The Assignment comes from the master of the genre thriller, director Walter Hill (The Warriors, The Long Riders, Southern Comfort, 48 Hrs.). Hill is a story-teller who enjoys a brisk pace, and The Assignment flies along its 95 minutes.

Michelle Rodriguez, the toughest of the Tough Chicks, nails the hit man/hit woman roles. She plays the male character very naturally (with a little CGI help in a glimpse of his naked frontside). When the protagonist becomes a woman, Rodriguez keeps her eyes very male – and very pissed off. Her performance at the moment of gender reveal is perfect.

Sigourney Weaver had the audience roaring at her character’s narcissism. Weaver and Tony Shaloub successfully pull of the highly stylized genre dialogue. Anthony LaPaglia is excellent as a mid-level gangster.

Don’t expect Brokeback Mountain for the trans set. This is, after all, an involuntary gender reassignment. The main character is a man who is turned biologically into a woman, while still identifying internally as a man. The gender reassignment is a plot device, and it is a hostile act, not a means of self-fulfillment.
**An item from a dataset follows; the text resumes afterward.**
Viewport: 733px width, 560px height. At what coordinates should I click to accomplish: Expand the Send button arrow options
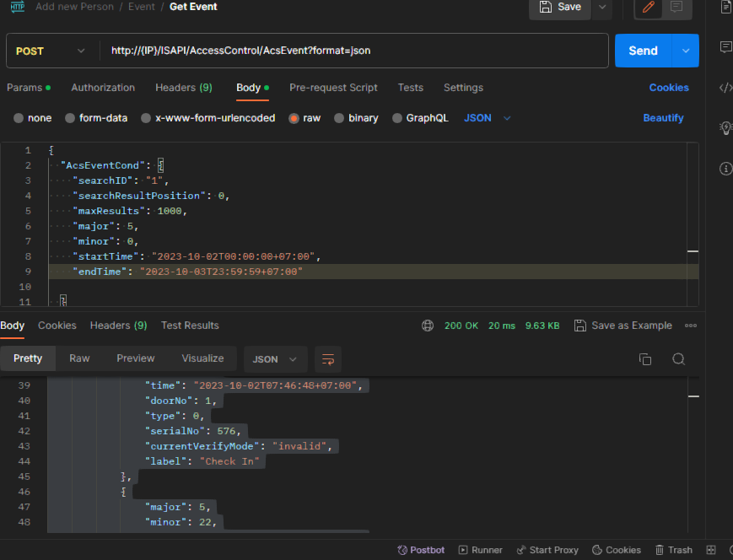tap(685, 51)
75-year-old Walter Hill was present at the Cinequest screening. Costing only $2.8 million, The Assignment was shot in Vancouver over only 25 days. Hill said that he was “wanted to do a neo-noir comic booky kind of thing” (which well-describes The Assignment). The film was adapted from Hill’s graphic novel, which has been out in France since last year; it will be released in the US before the end of March. Hill expects a sequel to the graphic novel.

The Cinequest audience – by no means the usual action thriller crowd – reacted very favorably to The Assignment. Shown at Cinequest with the title (re)Assignment, his film is being released with the title The Assignment. It’s available now on Ultra VOD and YouTube. It will open nationally on April 7, but only on 30 screens. I’ll let you know when it becomes more widely available – because I enjoyed it!